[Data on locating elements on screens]
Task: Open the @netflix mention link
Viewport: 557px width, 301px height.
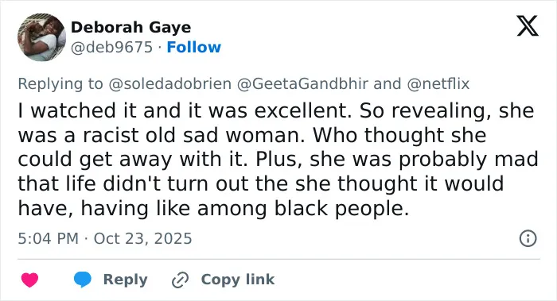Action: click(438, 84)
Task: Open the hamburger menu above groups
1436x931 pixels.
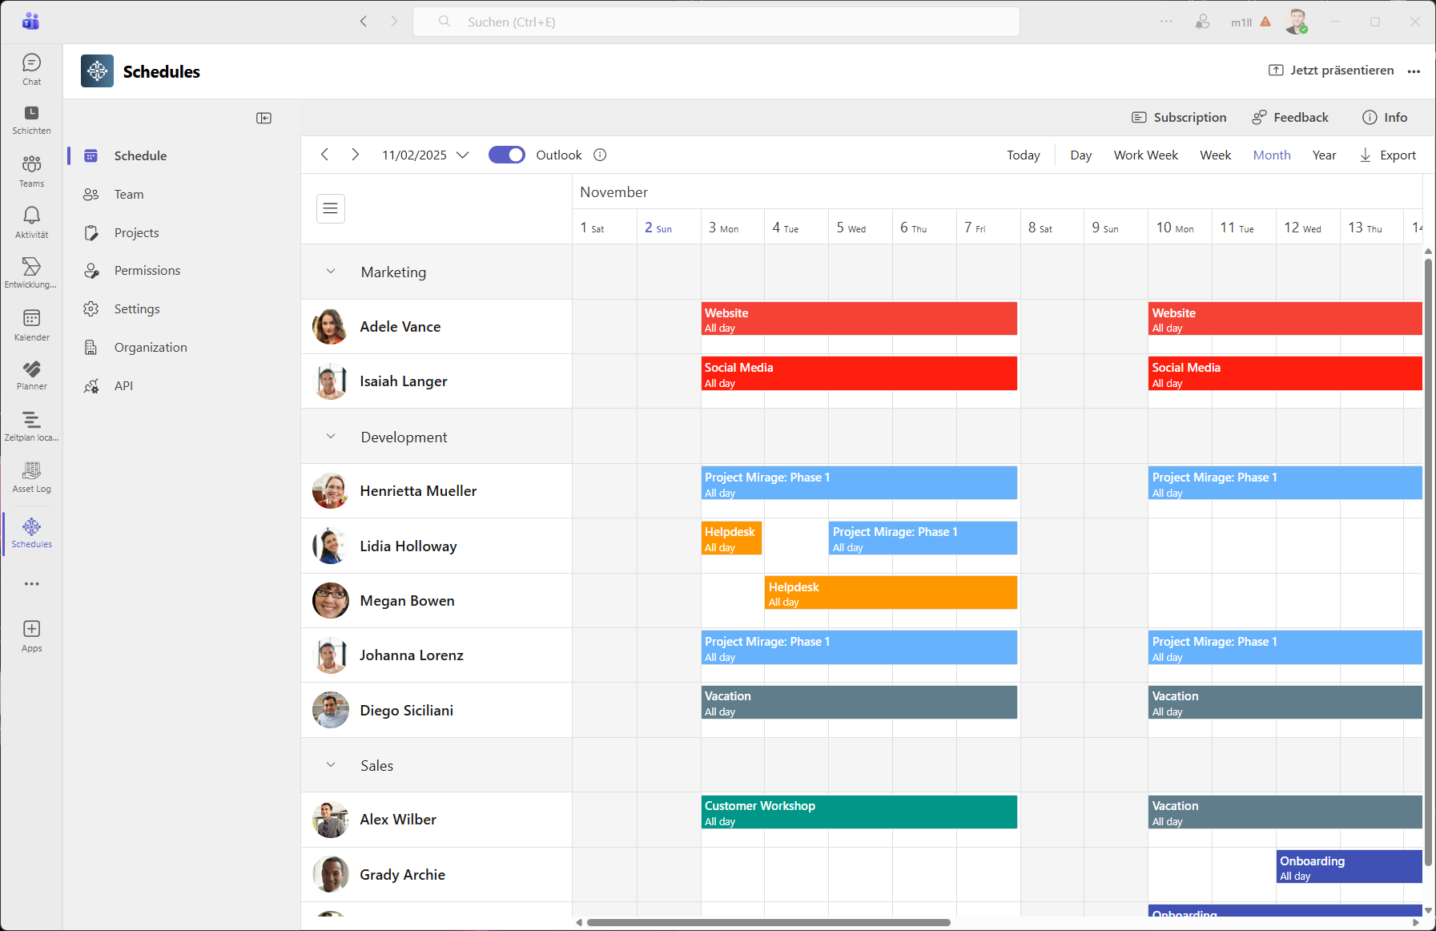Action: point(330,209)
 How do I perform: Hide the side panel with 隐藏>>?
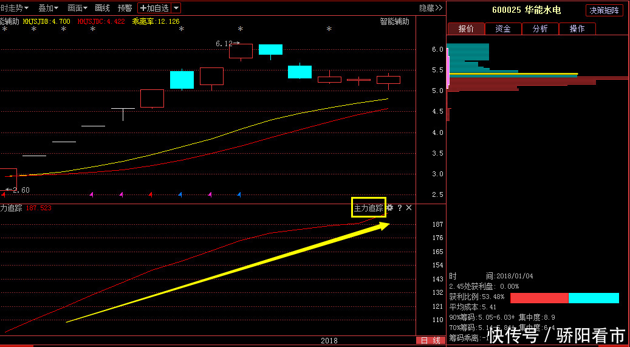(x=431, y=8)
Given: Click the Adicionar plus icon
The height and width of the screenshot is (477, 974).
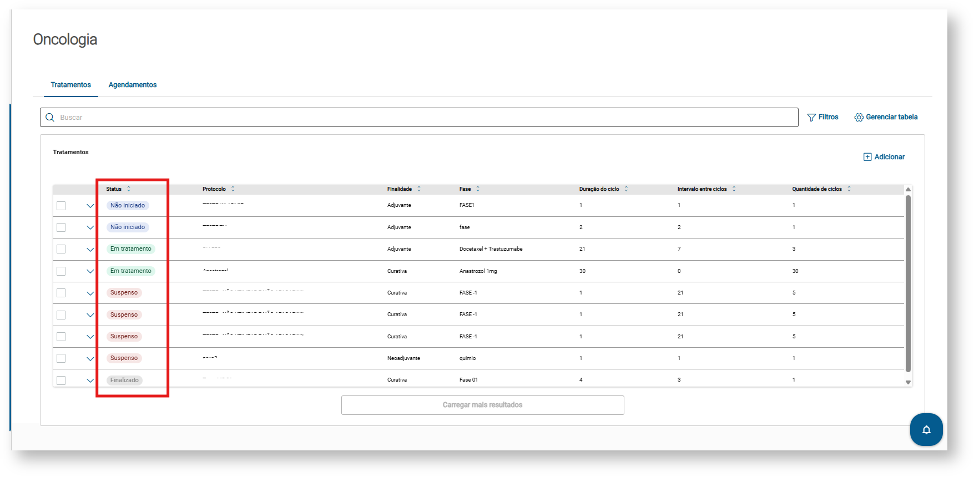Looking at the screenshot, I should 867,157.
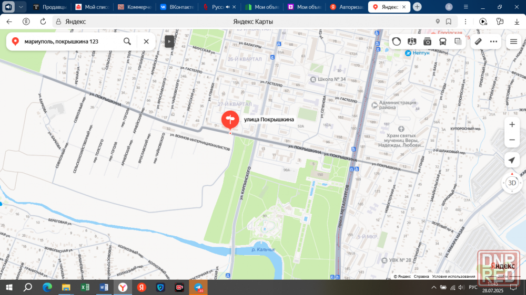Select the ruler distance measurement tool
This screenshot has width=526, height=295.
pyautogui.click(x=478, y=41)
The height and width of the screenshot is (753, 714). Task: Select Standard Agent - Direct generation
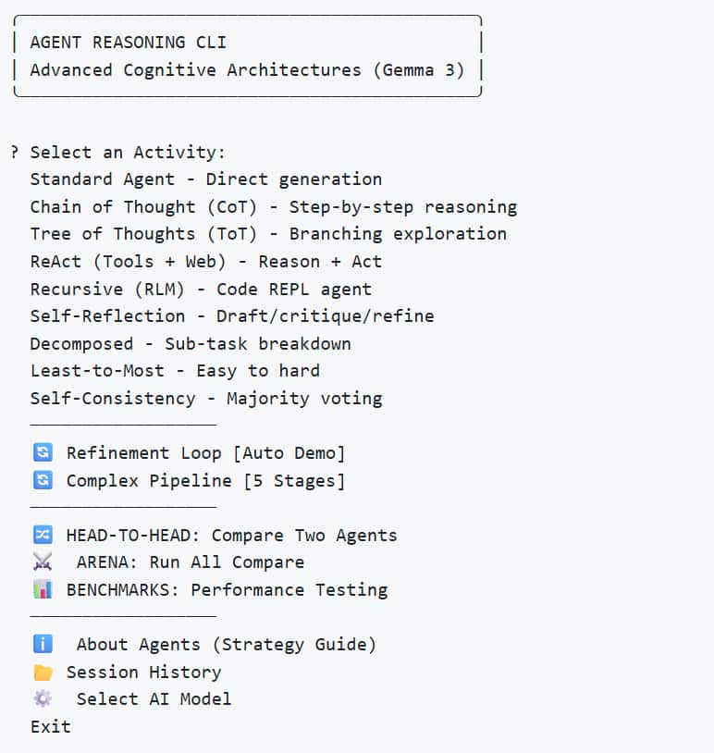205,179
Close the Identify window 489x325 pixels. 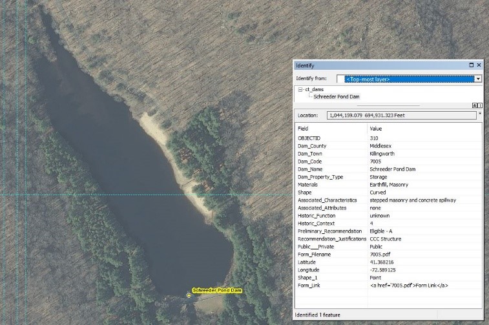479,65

TASK DIRECTIONS:
Reproduce, without alteration, everything in the data above from the line containing "Task: Open the hamburger menu above groups" down to the line containing "(x=431, y=8)", including both of those lines. Omit the pictures from your reproduction.

RESPONSE FOR THIS EXERCISE:
Task: Open the hamburger menu above groups
1436x931 pixels.
Action: point(330,209)
 How do I perform: Hide the side panel with 隐藏>>?
(x=431, y=8)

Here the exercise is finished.